> Source passage:
=== Begin Enclosure ===

Skip to content

A Simple Test of Using WhisperDesktop for Speech-to-Text

TLDR

  • WhisperDesktop is an offline speech-to-text tool based on OpenAI Whisper that runs without a Python environment.
  • It is recommended to prioritize the ggml-medium.bin model to achieve the best balance between performance and accuracy.
  • For users with a dedicated graphics card, processing 5 minutes of audio with ggml-medium.bin takes only about 11 seconds.
  • For users without a dedicated graphics card, ggml-small.bin is recommended as the baseline for daily use, as ggml-tiny.bin has insufficient accuracy.
  • The developer has stopped updating WhisperDesktop; it is recommended to switch to Subtitle Edit with Faster-Whisper integration for better performance and maintenance support.

WARNING

The WhisperDesktop developer has not updated the project for a long time. It is currently recommended to switch to Subtitle Edit with Faster-Whisper integration, which is more actively maintained and faster. For details, please refer to: Using Subtitle Edit with Faster-Whisper for Local Speech-to-Text.

Download and Installation

WhisperDesktop is a lightweight offline tool that does not require a Python environment.

  1. Go to the WhisperDesktop GitHub Releases page to download the latest version.
  2. After unzipping, you will find WhisperDesktop.exe (the executable) and Whisper.dll (the library).

whisper desktop github release

Model Selection and Specifications

Models must be downloaded from Huggingface Whisper. The model size directly affects VRAM requirements and processing speed:

SizeParameter CountRequired VRAMRelative Speed
tiny39 M~1 GB~32x
base74 M~1 GB~16x
small244 M~2 GB~6x
medium769 M~5 GB~2x
large1550 M~10 GB1x

Usage

When might you encounter configuration issues: If the software cannot automatically detect your hardware, you need to adjust the parameters manually.

  1. Run WhisperDesktop.exe and specify the model path.
  2. Set Model Implementation to GPU. If the graphics card cannot be detected, you can click advanced... to configure it manually.
  3. Select the target language in Language.

=== End Enclosure ===

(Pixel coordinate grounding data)
=== Begin Enclosure ===

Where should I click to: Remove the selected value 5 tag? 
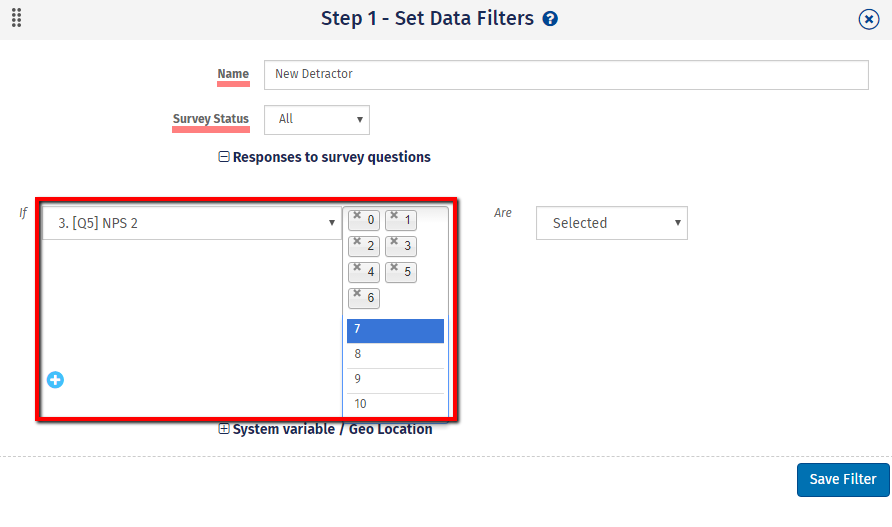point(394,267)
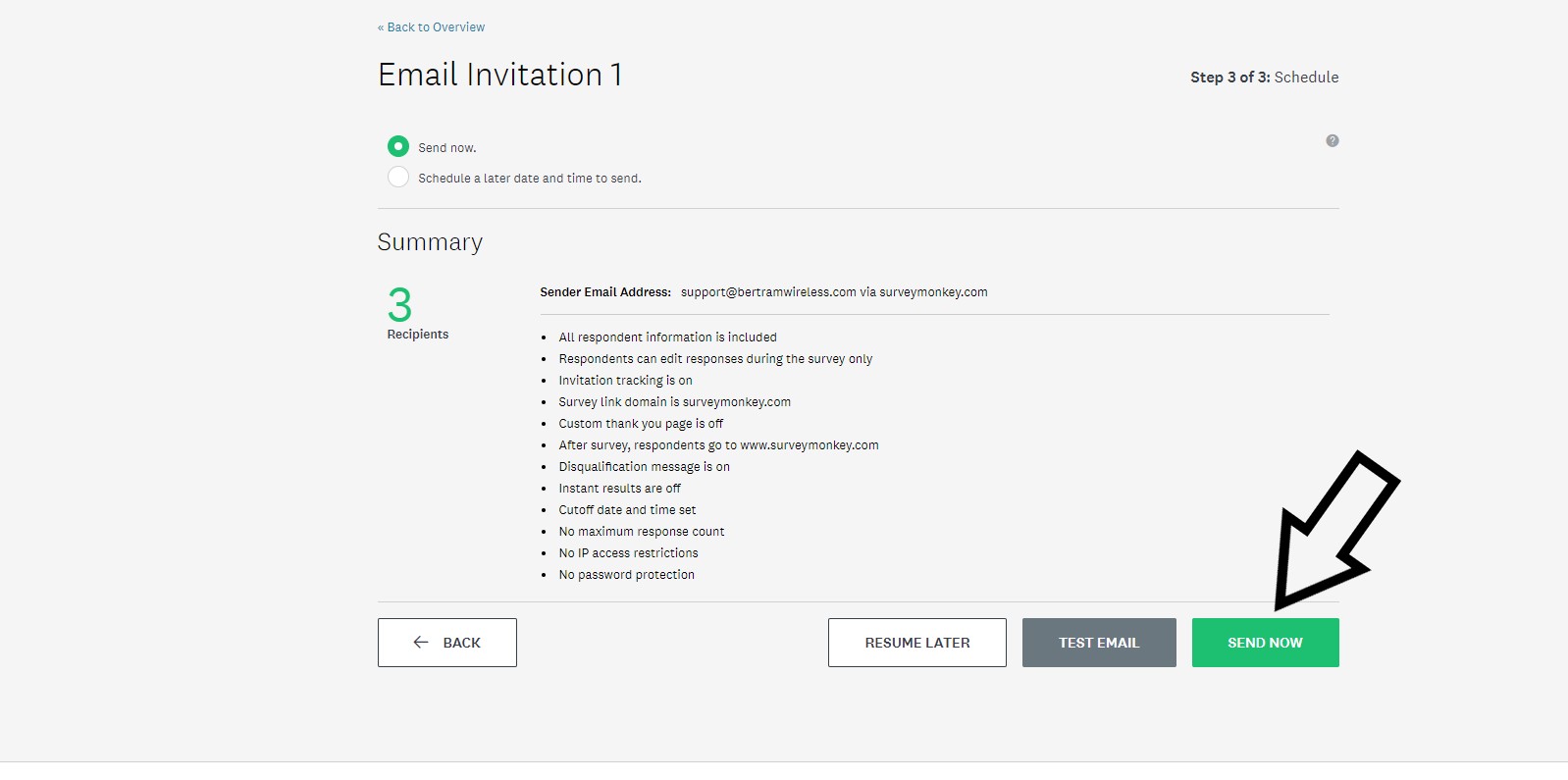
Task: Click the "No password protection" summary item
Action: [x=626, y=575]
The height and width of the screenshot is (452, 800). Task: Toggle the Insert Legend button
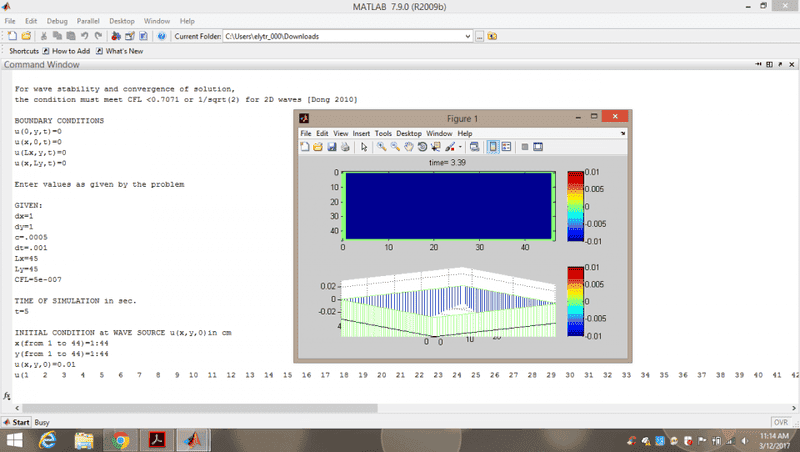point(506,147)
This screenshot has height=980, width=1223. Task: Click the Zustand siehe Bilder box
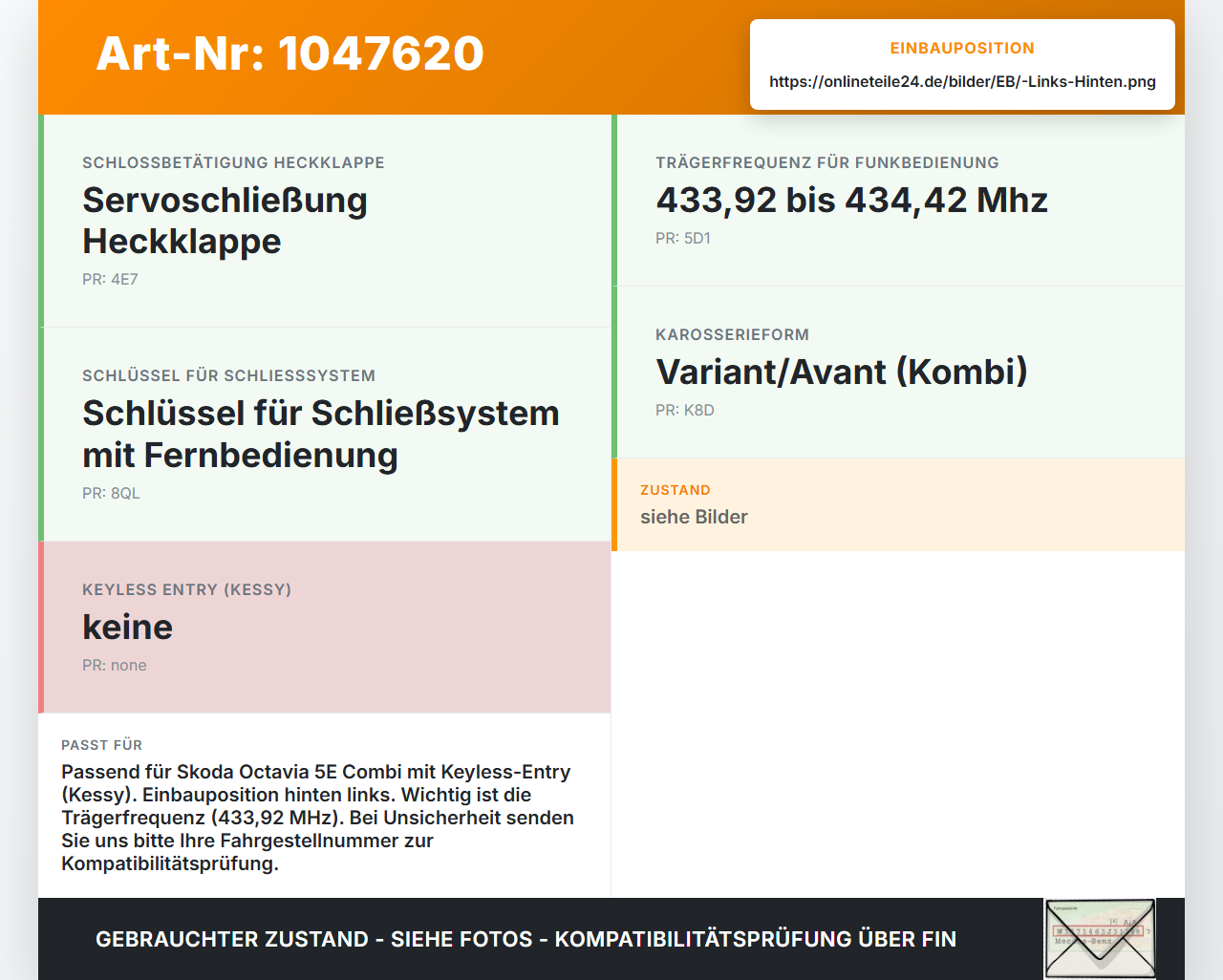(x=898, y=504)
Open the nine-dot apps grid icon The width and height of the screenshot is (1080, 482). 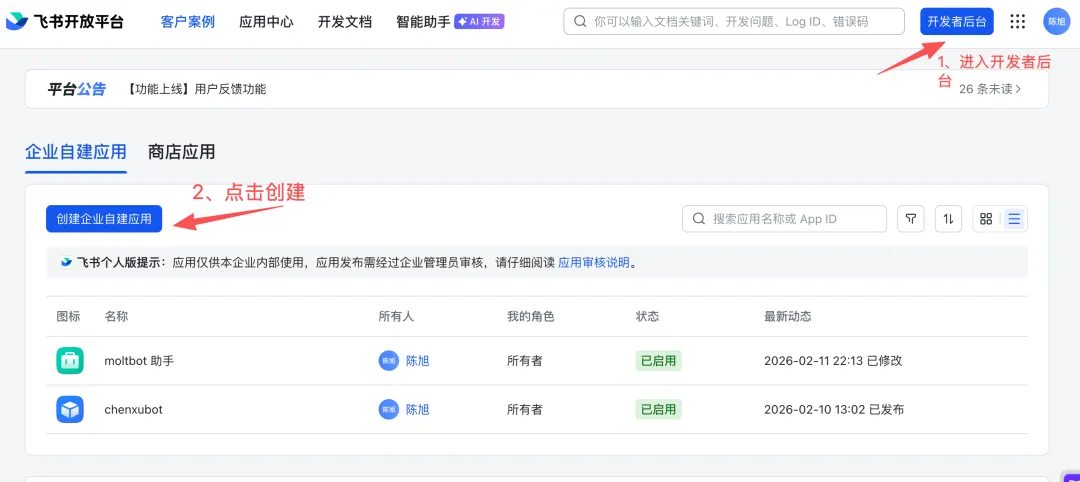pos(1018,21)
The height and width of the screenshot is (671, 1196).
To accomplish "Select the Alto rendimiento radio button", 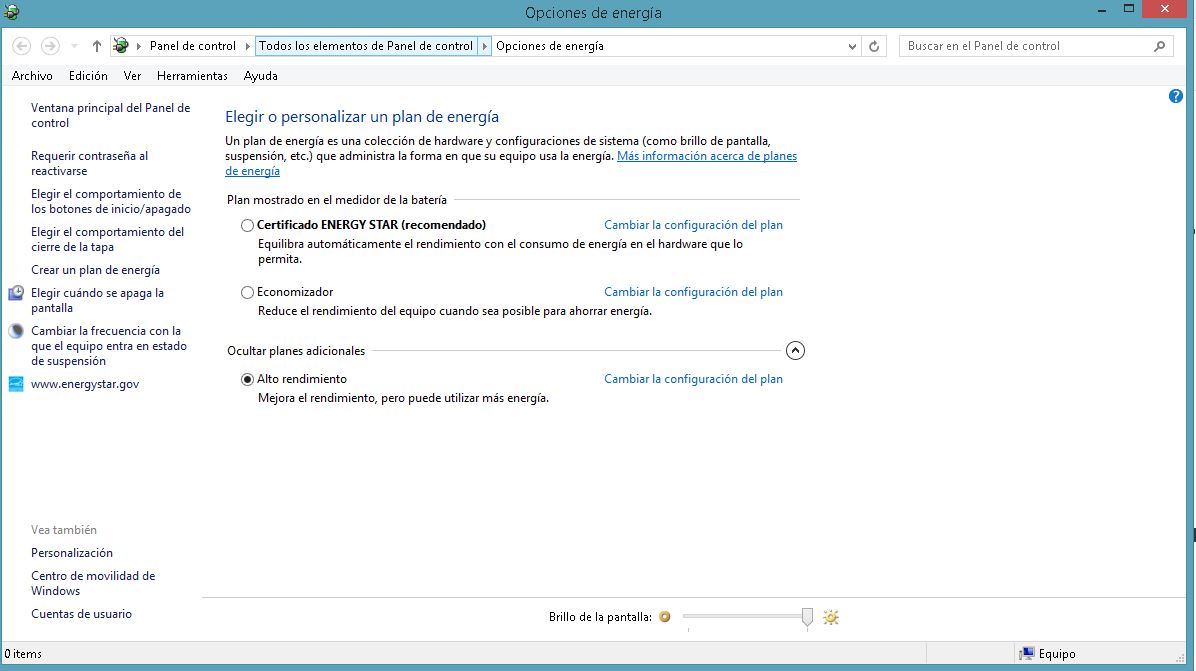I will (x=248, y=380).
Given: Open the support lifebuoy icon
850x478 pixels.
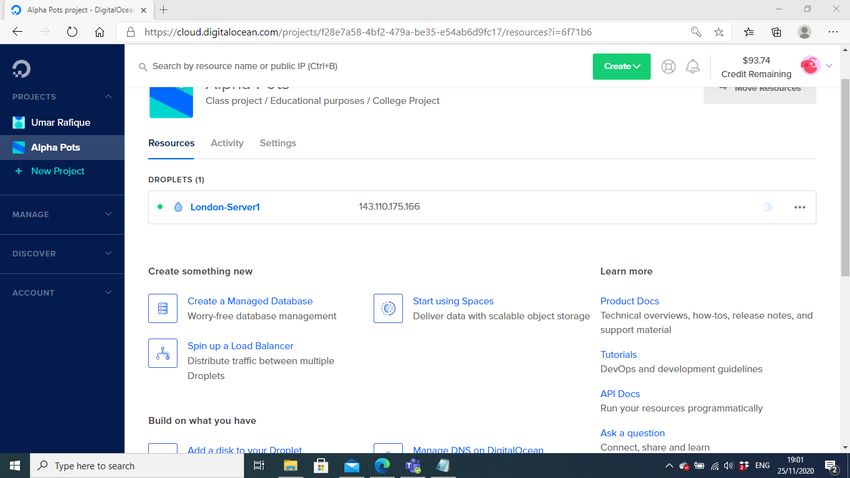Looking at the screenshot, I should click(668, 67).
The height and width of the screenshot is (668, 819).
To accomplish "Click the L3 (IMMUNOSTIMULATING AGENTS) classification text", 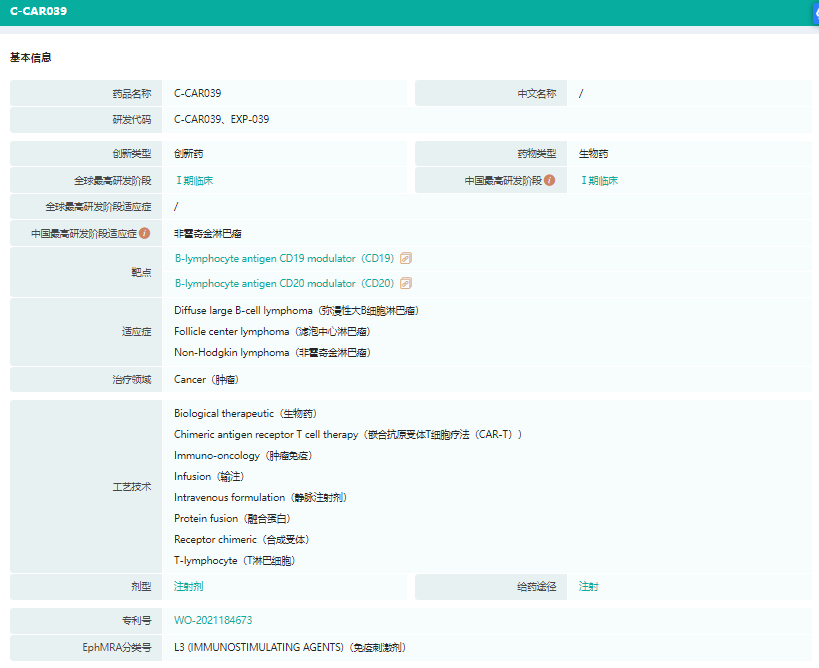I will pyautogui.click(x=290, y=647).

=== End Enclosure ===

> Task requirements:
#1 From the WhisperDesktop page, return the passage starting at "SizeParameter CountRequired VRAMRelative" and ending at "language in Language.", copied word for word.
#2 According to the WhisperDesktop page, how long does ggml-medium.bin take to process 5 minutes of audio for a user with a dedicated graphics card?

> Responses in order:
#1
SizeParameter CountRequired VRAMRelative Speed
tiny39 M~1 GB~32x
base74 M~1 GB~16x
small244 M~2 GB~6x
medium769 M~5 GB~2x
large1550 M~10 GB1x

Usage

When might you encounter configuration issues: If the software cannot automatically detect your hardware, you need to adjust the parameters manually.

  1. Run WhisperDesktop.exe and specify the model path.
  2. Set Model Implementation to GPU. If the graphics card cannot be detected, you can click advanced... to configure it manually.
  3. Select the target language in Language.

#2 About 11 seconds.